Es gibt verschiedene Gründe, an klinischen Studien teilzunehmen. Durch Ihre Teilnahme leisten Sie einen wertvollen Beitrag zur medizinischen Forschung. Sie erhalten Zugang zu neuartigen Behandlungsmethoden, die sich möglicherweise besser für Ihre Erkrankung eignen, als bisherige Ansätze. Darüber hinaus könnten Sie von der intensiven und individuellen medizinischen Betreuung in den Studienzentren profitieren. Die Teilnahme an einer klinischen Studie eröffnet vielen Betroffenen eine neue Perspektive, ihre gesundheitliche Situation verbessern zu können.

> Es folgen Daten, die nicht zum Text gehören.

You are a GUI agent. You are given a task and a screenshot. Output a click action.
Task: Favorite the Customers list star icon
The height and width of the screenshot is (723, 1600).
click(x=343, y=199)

Klinische Studien werden durchgeführt, weil noch nicht alle Einzelheiten über ein Medikament, medizinisches Gerät oder Verfahren bekannt sind. Es besteht die Möglichkeit, dass Sie nicht von der Studienteilnahme profitieren. Alle potenziellen Risiken werden vor Studienbeginn mit Ihnen ausführlich im Studienzentrum besprochen. So können Sie für sich den möglichen Nutzen sorgfältig gegen eventuelle Risiken abwägen. Sie können bei den Gesprächen so viele Fragen stellen, bis Sie sich sicher für oder gegen eine Teilnahme entscheiden können.

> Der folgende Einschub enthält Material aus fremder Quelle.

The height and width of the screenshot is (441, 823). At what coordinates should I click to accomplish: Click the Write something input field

Sie können Ihre Teilnahme an einer klinischen Studie jederzeit und ohne Angabe von Gründen beenden.

Die bei der Studie gesammelten Informationen dürfen nur zu Forschungszwecken verwendet werden. Ihre Informationen werden in einer verschlüsselten Form gespeichert, die zu keiner Zeit einen Rückschluss auf Ihre Person erlaubt. Lediglich Ihr Studienarzt hat die Möglichkeit, die Informationen zu entschlüsseln. Falls die Studienergebnisse im Rahmen von Präsentationen oder Veröffentlichungen verwendet werden, werden Sie niemals namentlich erwähnt. Auch wird niemandem ohne Ihr schriftliches Einverständnis mitgeteilt, dass Sie an der Studie teilnehmen bzw. teilgenommen haben.

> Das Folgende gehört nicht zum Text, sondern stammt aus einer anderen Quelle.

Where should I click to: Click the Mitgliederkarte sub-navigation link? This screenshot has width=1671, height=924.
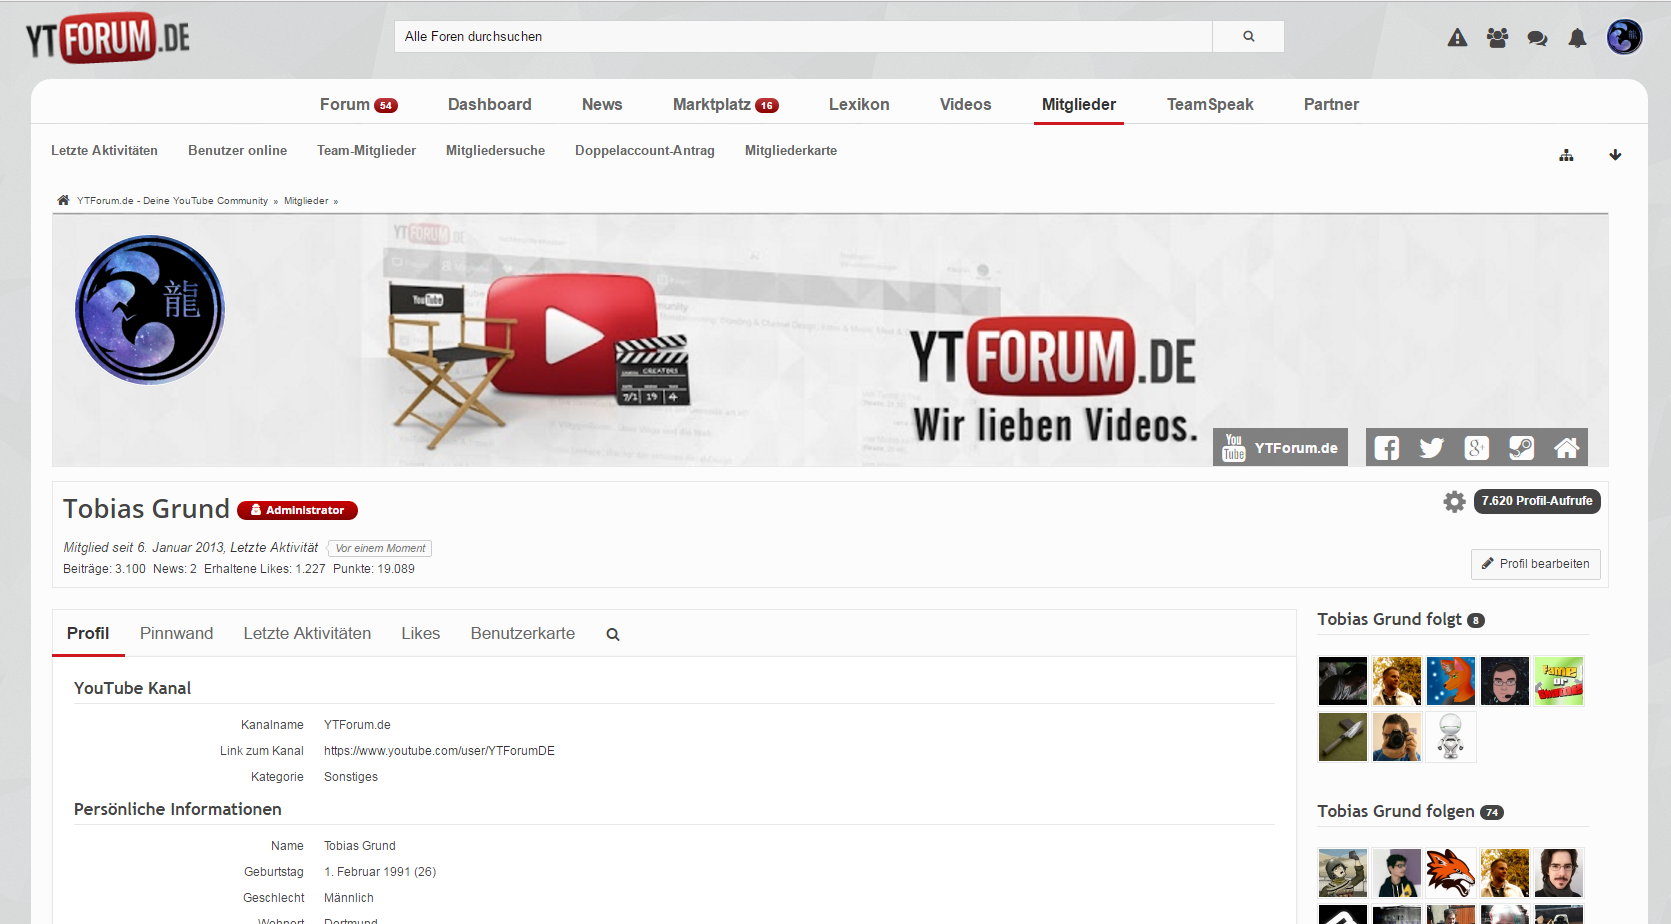(x=790, y=150)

Die Ergebnisse von klinischen Studien beeinflussen die Behandlungsmethoden, mit denen Betroffene in der Gegenwart und der Zukunft behandelt werden. Daher ist es wichtig, zuverlässige Ergebnisse zu erhalten. Um zuverlässige Ergebnisse zu erhalten, müssen Studien sorgfältig geplant werden. Dazu gehört, dass die Teilnehmer vor Beginn in verschiedene Gruppen eingeteilt werden und genau definiert wird, wie die Gruppen behandelt werden. Auf diese Weise können Behandlungsmethoden unter gleichen Bedingungen miteinander verglichen werden. So kann im Anschluss der Studie eine Aussage darüber gefällt werden, welche der eingesetzten Behandlungsmethoden für die untersuchte Fragestellung am besten geeignet ist. Unabhängig davon, welcher Gruppe die Teilnehmer angehören, werden Sie intensiv durch das Studienpersonal betreut.